In [176]:
from google.colab import drive
drive.mount('/content/drive', force_remount=True)

Mounted at /content/drive


In [0]:
from __future__ import division
import os,sys
import numpy as np
import pandas as pd
from collections import defaultdict
from sklearn import feature_extraction
from sklearn import preprocessing
from random import seed, shuffle
import urllib

Dataset preparation code was taken from https://github.com/mbilalzafar/fair-classification/tree/master/disparate_mistreatment

In [0]:
def split_into_train_test(x_all, y_all, x_control_all, train_fold_size):

    split_point = int(round(float(x_all.shape[0]) * train_fold_size))
    x_all_train = x_all[:split_point]
    x_all_test = x_all[split_point:]
    y_all_train = y_all[:split_point]
    y_all_test = y_all[split_point:]
    x_control_all_train = {}
    x_control_all_test = {}
    for k in x_control_all.keys():
        x_control_all_train[k] = x_control_all[k][:split_point]
        x_control_all_test[k] = x_control_all[k][split_point:]

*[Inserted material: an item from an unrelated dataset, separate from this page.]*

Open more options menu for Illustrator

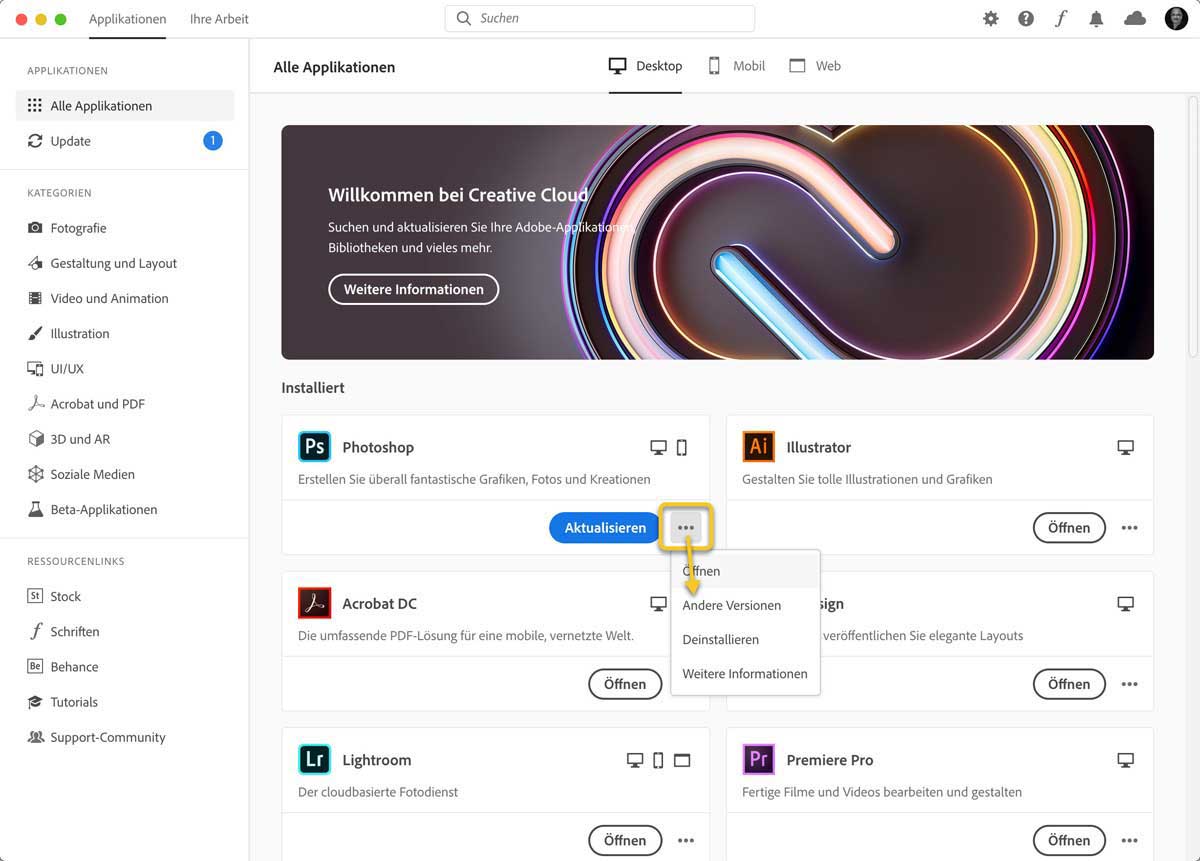[x=1130, y=528]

    return x_all_train, y_all_train, x_control_all_train, x_all_test, y_all_test, x_control_all_test


In [0]:
def add_intercept(x):

    """ Add intercept to the data before linear classification """
    m,n = x.shape
    intercept = np.ones(m).reshape(m, 1) # the constant b
    return np.concatenate((intercept, x), axis = 1)

In [0]:
#sys.path.insert(0, '../../fair_classification/') # the code for fair classification is in this directory


SEED = 1234
seed(SEED)
np.random.seed(SEED)

"""
    The adult dataset can be obtained from: https://raw.githubusercontent.com/propublica/compas-analysis/master/compas-scores-two-years.csv
    The code will look for the data file in the present directory, if it is not found, it will download them from GitHub.
"""

def check_data_file(fname):
    files = os.listdir("drive/My Drive/KAIST/Lab/COMPAS/") # get the current directory listing
    print ("Looking for file '%s' in the current directory..." % fname)

    if fname not in files:
    
      print("'%s' not found! Downloading from GitHub..." % fname)
      addr = "https://raw.githubusercontent.com/propublica/compas-analysis/master/compas-scores-two-years.csv"
      response = urllib.request.urlopen(addr)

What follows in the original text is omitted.